• **AIM OF THE EXERCISE**
An exact transcription of every record is needed.

• **Data records**
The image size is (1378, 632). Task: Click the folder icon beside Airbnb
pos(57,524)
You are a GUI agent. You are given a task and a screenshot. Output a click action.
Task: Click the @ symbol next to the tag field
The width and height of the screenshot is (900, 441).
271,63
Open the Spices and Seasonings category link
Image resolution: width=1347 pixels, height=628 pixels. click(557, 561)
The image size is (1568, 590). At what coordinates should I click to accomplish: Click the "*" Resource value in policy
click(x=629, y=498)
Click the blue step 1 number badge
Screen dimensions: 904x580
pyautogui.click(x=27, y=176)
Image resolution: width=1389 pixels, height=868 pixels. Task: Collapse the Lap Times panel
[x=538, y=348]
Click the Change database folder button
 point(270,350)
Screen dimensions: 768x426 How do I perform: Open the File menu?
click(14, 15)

• **YOUR SOLUTION**
The image size is (1378, 632). Task: Click the folder icon beside Airbnb
pos(57,524)
You are a GUI agent. You are given a task and a screenshot. Output a click action.
Task: Click the @ symbol next to the tag field
The width and height of the screenshot is (900, 441).
271,63
Open the Spices and Seasonings category link
Image resolution: width=1347 pixels, height=628 pixels. click(557, 561)
The image size is (1568, 590). At what coordinates should I click to accomplish: Click the "*" Resource value in policy
click(x=629, y=498)
Click the blue step 1 number badge
Screen dimensions: 904x580
pyautogui.click(x=27, y=176)
Image resolution: width=1389 pixels, height=868 pixels. Task: Collapse the Lap Times panel
[x=538, y=348]
Click the Change database folder button
 point(270,350)
Screen dimensions: 768x426 How do I perform: Open the File menu?
click(14, 15)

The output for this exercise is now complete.